Stored entries
........
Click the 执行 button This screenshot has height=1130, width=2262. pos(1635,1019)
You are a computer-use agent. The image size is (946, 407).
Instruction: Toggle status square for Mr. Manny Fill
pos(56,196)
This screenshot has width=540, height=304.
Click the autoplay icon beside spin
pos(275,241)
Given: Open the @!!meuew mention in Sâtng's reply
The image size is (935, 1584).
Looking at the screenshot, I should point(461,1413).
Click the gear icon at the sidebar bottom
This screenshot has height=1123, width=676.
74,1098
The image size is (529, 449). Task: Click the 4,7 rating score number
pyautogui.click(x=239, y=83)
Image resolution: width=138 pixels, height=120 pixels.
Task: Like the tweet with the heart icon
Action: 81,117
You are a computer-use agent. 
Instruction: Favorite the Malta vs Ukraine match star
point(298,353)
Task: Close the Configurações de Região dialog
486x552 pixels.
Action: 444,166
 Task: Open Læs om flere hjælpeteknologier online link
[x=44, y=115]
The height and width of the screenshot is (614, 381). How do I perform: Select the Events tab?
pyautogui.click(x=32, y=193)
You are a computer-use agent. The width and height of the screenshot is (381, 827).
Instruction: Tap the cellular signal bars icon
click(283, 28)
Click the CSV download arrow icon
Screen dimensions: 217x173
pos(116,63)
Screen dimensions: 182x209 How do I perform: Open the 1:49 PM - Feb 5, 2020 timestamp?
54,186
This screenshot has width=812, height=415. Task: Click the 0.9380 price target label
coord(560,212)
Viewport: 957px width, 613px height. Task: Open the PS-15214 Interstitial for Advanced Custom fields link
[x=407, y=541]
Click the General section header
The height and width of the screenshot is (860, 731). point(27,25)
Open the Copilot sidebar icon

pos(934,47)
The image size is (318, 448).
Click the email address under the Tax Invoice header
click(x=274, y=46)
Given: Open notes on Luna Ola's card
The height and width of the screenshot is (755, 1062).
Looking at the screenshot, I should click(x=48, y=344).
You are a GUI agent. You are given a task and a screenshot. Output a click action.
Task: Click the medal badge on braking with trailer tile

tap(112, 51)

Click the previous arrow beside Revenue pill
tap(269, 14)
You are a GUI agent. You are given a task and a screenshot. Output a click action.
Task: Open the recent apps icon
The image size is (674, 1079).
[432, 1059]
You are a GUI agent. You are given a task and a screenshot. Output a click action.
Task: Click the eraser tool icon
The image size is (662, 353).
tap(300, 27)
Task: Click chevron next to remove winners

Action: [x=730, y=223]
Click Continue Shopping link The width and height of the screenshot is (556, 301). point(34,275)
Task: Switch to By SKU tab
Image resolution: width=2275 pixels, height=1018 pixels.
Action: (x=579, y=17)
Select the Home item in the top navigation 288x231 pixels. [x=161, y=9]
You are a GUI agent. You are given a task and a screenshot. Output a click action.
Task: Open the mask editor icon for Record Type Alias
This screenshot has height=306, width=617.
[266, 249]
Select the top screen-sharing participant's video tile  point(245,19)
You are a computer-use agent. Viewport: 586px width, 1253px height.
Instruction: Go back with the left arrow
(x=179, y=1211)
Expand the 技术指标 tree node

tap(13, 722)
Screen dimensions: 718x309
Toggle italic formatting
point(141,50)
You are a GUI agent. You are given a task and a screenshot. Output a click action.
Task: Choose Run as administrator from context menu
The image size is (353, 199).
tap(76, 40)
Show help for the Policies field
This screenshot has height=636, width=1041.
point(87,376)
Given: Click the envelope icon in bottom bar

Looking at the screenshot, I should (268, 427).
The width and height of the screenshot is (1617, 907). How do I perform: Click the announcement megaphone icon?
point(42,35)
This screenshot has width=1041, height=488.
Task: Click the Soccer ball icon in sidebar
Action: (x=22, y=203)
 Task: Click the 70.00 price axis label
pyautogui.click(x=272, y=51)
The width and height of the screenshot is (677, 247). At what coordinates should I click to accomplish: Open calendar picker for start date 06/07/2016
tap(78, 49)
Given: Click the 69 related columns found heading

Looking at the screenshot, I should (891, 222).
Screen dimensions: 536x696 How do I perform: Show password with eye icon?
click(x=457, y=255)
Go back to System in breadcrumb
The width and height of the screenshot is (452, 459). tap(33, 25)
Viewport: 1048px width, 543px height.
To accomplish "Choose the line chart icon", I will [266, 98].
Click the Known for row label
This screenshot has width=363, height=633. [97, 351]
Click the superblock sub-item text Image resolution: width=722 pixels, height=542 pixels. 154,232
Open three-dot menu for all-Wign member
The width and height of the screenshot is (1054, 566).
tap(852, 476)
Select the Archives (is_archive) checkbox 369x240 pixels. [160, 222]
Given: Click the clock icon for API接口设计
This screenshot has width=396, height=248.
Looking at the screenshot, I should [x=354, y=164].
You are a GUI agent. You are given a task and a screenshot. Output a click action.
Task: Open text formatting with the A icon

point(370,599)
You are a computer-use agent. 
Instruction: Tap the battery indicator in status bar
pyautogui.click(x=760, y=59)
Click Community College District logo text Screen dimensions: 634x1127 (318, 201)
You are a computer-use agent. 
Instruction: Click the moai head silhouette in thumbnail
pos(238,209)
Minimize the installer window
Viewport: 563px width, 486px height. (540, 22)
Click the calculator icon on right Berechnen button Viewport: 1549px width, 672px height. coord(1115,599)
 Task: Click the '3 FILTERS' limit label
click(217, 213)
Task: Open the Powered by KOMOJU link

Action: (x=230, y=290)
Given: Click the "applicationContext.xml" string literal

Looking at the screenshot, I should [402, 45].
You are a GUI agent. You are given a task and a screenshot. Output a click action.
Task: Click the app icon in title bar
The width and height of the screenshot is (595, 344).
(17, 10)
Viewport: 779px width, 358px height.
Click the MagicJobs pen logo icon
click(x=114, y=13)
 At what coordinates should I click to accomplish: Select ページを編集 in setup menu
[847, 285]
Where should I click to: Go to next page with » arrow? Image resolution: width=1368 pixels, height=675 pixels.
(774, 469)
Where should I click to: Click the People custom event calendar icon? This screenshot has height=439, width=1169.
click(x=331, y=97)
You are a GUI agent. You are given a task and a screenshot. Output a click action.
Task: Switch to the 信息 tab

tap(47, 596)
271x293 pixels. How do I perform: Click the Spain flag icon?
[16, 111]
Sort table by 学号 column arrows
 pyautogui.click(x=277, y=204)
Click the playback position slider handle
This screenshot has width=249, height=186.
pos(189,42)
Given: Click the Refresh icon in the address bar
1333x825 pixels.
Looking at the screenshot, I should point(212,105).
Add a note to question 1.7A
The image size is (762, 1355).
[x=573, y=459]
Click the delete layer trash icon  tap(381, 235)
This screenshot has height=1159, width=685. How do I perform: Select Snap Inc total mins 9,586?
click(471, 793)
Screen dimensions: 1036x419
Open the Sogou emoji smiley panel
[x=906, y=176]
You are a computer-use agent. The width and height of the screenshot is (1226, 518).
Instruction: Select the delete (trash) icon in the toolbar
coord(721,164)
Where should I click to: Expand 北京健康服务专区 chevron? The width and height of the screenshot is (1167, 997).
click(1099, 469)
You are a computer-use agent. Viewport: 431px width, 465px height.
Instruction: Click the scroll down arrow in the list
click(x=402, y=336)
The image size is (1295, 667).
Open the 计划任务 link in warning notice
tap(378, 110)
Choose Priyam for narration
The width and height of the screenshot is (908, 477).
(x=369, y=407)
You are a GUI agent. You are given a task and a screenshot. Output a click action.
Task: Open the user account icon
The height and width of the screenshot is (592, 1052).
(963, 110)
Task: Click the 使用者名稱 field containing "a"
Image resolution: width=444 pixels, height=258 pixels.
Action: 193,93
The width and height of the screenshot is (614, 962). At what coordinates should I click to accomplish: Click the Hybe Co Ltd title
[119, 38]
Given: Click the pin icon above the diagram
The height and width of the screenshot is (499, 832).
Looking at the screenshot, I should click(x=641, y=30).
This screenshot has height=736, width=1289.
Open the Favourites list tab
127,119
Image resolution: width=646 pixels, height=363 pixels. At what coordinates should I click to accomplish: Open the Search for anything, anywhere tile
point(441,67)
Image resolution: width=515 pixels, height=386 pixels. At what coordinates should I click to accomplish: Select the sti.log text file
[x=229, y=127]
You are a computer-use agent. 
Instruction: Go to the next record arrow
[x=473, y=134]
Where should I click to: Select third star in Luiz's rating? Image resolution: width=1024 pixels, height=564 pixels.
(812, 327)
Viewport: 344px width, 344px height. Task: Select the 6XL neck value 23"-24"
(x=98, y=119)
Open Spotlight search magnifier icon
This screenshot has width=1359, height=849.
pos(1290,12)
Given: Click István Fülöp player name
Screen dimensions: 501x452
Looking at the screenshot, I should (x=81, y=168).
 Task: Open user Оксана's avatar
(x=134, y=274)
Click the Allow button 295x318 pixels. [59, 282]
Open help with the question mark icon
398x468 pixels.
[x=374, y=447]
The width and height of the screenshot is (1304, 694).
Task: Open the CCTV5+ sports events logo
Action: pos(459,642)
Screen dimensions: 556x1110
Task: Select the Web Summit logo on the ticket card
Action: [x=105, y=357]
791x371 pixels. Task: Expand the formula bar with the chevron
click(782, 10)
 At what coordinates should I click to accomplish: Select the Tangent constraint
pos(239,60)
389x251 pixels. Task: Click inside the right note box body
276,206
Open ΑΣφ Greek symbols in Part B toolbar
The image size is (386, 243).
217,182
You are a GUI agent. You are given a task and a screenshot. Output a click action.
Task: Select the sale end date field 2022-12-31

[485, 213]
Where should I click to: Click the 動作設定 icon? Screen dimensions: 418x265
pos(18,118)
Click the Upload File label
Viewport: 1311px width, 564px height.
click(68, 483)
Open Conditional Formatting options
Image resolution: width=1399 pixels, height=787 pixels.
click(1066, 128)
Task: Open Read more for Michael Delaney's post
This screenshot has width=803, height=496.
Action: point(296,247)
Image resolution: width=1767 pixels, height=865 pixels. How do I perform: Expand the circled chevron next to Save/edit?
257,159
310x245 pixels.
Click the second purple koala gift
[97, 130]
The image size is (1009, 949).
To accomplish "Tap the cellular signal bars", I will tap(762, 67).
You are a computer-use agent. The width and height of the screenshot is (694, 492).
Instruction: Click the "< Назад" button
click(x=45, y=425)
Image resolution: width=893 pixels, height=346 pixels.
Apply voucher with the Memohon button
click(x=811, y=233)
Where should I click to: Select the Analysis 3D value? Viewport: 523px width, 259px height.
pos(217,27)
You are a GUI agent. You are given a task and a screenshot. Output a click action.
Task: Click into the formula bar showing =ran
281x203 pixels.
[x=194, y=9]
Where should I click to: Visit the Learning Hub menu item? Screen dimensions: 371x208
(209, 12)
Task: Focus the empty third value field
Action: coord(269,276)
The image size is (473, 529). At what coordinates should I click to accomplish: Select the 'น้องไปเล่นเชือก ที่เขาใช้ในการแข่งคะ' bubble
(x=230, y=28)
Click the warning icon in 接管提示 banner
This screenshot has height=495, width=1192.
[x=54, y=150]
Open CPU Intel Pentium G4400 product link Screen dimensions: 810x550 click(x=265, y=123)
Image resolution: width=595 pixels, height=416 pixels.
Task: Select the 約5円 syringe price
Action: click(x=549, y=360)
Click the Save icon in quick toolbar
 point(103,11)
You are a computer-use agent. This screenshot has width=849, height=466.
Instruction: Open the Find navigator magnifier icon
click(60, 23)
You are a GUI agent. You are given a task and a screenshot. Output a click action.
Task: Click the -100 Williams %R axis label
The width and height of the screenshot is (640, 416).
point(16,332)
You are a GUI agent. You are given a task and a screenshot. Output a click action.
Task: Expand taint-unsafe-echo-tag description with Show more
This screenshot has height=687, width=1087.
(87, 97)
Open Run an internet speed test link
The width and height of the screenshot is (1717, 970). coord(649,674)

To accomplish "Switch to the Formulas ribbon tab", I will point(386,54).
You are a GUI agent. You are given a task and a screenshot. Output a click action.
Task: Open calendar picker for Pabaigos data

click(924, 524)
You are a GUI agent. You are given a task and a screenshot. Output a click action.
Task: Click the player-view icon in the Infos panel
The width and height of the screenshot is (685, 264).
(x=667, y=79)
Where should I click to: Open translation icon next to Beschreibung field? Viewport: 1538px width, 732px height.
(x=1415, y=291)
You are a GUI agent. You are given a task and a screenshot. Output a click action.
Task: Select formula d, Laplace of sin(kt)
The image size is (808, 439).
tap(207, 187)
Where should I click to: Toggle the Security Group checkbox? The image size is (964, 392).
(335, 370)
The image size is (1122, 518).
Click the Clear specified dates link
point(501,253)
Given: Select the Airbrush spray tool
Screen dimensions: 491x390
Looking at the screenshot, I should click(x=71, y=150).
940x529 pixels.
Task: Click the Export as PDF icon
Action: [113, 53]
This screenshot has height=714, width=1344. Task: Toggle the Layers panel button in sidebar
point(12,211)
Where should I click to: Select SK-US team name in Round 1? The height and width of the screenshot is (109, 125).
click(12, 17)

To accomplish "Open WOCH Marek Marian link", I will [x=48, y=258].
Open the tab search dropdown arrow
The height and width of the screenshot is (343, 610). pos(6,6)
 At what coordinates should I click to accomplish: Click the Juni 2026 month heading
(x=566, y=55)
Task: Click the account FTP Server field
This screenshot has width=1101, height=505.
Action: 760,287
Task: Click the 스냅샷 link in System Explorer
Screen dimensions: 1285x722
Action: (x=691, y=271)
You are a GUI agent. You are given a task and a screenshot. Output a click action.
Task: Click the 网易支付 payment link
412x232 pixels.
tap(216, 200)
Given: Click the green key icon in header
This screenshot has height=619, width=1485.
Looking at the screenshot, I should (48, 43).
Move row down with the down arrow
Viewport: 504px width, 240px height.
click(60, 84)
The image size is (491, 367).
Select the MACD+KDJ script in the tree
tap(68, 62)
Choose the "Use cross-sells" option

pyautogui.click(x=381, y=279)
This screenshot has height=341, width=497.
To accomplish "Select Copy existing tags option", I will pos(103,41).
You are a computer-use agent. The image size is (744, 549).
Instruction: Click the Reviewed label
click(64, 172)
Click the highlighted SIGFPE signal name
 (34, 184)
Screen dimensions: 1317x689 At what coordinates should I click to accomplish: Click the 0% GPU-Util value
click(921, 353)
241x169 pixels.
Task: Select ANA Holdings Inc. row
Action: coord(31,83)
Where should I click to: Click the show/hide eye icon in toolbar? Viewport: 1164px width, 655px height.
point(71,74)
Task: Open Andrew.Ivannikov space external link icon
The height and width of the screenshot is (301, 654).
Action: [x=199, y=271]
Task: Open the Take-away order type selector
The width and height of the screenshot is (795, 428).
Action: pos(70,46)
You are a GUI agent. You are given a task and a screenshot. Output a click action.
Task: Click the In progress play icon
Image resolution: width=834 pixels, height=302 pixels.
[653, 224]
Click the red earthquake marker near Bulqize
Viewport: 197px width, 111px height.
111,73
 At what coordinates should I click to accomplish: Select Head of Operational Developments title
........
Rewrite the records above, from their first line through the line holding "pos(56,196)" (both ends included), as a JSON list of strings. Use one string per line and leave out blank lines.

The answer →
[
  "Click the 执行 button This screenshot has height=1130, width=2262. pos(1635,1019)",
  "You are a computer-use agent. The image size is (946, 407).",
  "Instruction: Toggle status square for Mr. Manny Fill",
  "pos(56,196)"
]